After its inception in 1864, Sri Lankan railways gradually started phasing out its steam locomotives in early 1950s. The G1 shunter was the 1st ever diesel locomotive to enter the country in 1934.The first notable diesel electric locomotives to enter the service were the famous M1 Brush Bagnalls which were imported in batches from UK in 1953. One year later, under the Colombo plan, the government of Canada donated five new engines to Sri Lanka which were grouped under the category named “M2”, beginning a new era in the country’s railway.
What is a Diesel Electric engine?
In this type of an engine, a diesel engine creates the power that is used to run a generator which in return creates electricity. This electricity is transmitted to the “Traction motors” that are connected to the wheels of the locomotive, enabling it to move ahead.
These locomotives known as G12s which were built by the General Motors were the most popular diesel electric locomotive models of Canada at that time. This highly successful series of engines had a V12 two stroke diesel electric engine, which packed 1425 horse powers. The engines were named after the provinces and cities of Canada as a gesture of goodwill to the Canadian Government.

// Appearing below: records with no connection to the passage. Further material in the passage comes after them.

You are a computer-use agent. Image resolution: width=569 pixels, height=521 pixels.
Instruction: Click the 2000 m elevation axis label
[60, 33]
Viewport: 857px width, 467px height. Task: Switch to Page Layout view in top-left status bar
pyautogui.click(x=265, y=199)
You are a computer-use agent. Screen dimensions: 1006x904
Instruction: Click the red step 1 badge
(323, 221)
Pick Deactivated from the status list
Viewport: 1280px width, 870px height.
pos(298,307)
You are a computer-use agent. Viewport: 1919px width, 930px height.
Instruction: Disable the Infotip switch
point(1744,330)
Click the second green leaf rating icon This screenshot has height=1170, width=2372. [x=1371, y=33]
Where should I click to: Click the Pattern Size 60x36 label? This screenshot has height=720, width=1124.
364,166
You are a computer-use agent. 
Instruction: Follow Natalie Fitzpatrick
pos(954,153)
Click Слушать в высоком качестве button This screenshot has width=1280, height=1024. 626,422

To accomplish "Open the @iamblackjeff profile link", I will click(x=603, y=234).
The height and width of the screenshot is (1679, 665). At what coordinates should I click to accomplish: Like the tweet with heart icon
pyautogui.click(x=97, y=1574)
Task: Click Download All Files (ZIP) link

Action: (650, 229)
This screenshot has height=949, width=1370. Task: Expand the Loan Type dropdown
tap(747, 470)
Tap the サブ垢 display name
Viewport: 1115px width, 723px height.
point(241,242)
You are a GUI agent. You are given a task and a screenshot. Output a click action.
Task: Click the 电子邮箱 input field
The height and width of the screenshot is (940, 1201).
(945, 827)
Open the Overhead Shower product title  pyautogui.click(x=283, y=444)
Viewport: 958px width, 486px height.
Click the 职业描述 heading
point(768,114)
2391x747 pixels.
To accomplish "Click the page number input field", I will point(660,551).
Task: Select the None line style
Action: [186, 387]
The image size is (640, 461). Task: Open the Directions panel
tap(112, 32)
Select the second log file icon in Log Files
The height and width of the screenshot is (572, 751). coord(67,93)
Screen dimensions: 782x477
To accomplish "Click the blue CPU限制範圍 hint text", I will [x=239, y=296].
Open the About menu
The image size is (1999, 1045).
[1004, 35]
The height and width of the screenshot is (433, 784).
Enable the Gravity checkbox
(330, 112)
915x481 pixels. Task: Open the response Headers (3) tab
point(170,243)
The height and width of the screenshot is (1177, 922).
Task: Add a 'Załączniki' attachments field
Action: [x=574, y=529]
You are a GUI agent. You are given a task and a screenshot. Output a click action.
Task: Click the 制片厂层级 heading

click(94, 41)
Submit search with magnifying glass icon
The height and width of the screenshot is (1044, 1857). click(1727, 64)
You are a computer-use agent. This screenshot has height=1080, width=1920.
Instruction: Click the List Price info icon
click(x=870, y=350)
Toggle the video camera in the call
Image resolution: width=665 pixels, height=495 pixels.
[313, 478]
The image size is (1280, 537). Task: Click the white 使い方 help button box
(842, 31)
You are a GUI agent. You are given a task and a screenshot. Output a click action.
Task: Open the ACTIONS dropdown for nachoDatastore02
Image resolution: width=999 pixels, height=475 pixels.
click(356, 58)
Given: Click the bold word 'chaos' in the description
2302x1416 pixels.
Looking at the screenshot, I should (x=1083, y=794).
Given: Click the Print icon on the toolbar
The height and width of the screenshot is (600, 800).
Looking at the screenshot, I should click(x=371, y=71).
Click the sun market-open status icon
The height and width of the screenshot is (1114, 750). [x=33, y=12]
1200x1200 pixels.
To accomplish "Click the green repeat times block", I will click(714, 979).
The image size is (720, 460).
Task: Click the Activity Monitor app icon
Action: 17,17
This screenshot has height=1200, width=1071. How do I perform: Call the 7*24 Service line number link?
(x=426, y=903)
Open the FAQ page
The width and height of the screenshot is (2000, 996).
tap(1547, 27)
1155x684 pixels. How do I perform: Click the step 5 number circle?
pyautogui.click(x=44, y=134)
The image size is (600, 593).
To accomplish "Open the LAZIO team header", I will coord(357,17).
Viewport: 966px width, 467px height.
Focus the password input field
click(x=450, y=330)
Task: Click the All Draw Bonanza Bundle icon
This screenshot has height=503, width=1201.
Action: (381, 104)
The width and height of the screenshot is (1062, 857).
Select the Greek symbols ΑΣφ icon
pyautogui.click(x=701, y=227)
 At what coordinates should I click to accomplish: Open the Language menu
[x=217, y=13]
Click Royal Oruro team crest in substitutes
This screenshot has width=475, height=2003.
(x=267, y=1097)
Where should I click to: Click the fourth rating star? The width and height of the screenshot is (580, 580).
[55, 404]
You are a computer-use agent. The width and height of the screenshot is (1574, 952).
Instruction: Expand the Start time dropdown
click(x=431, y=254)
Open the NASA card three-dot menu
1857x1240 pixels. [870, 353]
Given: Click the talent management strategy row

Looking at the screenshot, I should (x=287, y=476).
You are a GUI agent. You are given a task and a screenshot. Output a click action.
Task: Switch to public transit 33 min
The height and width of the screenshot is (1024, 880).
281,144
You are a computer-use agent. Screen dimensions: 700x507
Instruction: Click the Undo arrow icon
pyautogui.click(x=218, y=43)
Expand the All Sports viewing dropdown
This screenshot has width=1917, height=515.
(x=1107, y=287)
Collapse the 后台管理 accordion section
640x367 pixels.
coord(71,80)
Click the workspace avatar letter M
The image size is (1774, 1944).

The locos were assembled at the General Motors Electro-Motive Division assembly line at London, Ontario, Canada and the first CGR loco was named “Ontario” to resemble this fact. All the locos were part of an aid package for the “Colombo Plan”. This information (“Colombo Plan Aid from Canada”) can clearly be seen on the name plates which are fixed on either side of the long hood.
EMD G12 Engine characteristics
|Builders||General Motors Electro-Motive Division (USA),General Motors Diesel (Canada)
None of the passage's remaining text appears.